Se numa primeira fase uma liderança forte se media em “intervenção”, agora os governantes têm de saber resistir à tentação de regular até ao mais ínfimo pormenor a vida dos seus cidadãos.
3. Renúncia ao “salve-se quem puder”. «Ninguém se salva sozinho», não se tem cansado de repetir o Papa, desde aquela dramática tarde de 27 de março: poderia ser a lição mais bela e “potente” a aprender de toda esta situação. Poderíamos crescer no sentimento de responsabilidade uns pelos outros, diante do perigo muito real de contribuirmos para a difusão de um vírus letal. Poderíamos reconhecer a força da solidariedade pública e privada, pondo as nossas capacidades e forças ao serviço de quem mais precisa. Poderíamos reconhecer-nos como fraternidade humana e colaborar para encontrar juntos a melhor forma de combater a pandemia… Sim, poderíamos, mas – apesar de tudo isto, de forma mais ou menos escondida, existir – não é a isso que temos assistido. Como no “dilema do prisioneiro”, poderíamos todos ficar melhor se colaborássemos (a todos os níveis: indivíduos, instituições, Estados), mas quando reina a desconfiança é “cada um por si” e todos acabam pior. O caso da União Europeia é exemplar: podemos estar diante de uma oportunidade de ouro para uma “refundação”, em torno de valores comuns, de um projeto que saiba cativar e entusiasmar… ou então deixar que os atores se contentem com um regatear de “trocos” (mesmo que sejam milhares de milhões de euros) e “medidas de austeridade” (com toda a carga moralista que acompanha o discurso da “frugalidade”). O mesmo se diga, a uma escala mais próxima, no que toca ao debate do “quê/quando/como reabrir”. Todos professam seriedade e até espírito de sacrifício, em abstrato, mas não hesitam em rasgar as vestes quando não recebem a ajuda desejada ou as limitações tocam a própria atividade, ou simplesmente os próprios hábitos e conforto.

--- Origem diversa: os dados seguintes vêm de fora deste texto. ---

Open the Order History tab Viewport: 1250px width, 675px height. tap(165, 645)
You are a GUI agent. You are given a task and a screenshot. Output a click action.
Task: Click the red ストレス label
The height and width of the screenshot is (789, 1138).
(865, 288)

Estes desafios ultrapassam, certamente, aquilo que cada um de nós, individualmente, pode fazer. Mas se todos começássemos por aproveitar a crise que atravessamos para “mudar para melhor” nós próprios, estimulando e exigindo também mudança em quem nos rodeia (dos familiares e vizinhos ao deputado ou autarca que elejo), estou certo que poderíamos um dia mais tarde olhar para 2020 e não dizer que “foi um ano perdido”.
* Os jesuítas em Portugal assumem a gestão editorial do Ponto SJ, mas os textos de opinião vinculam apenas os seus autores.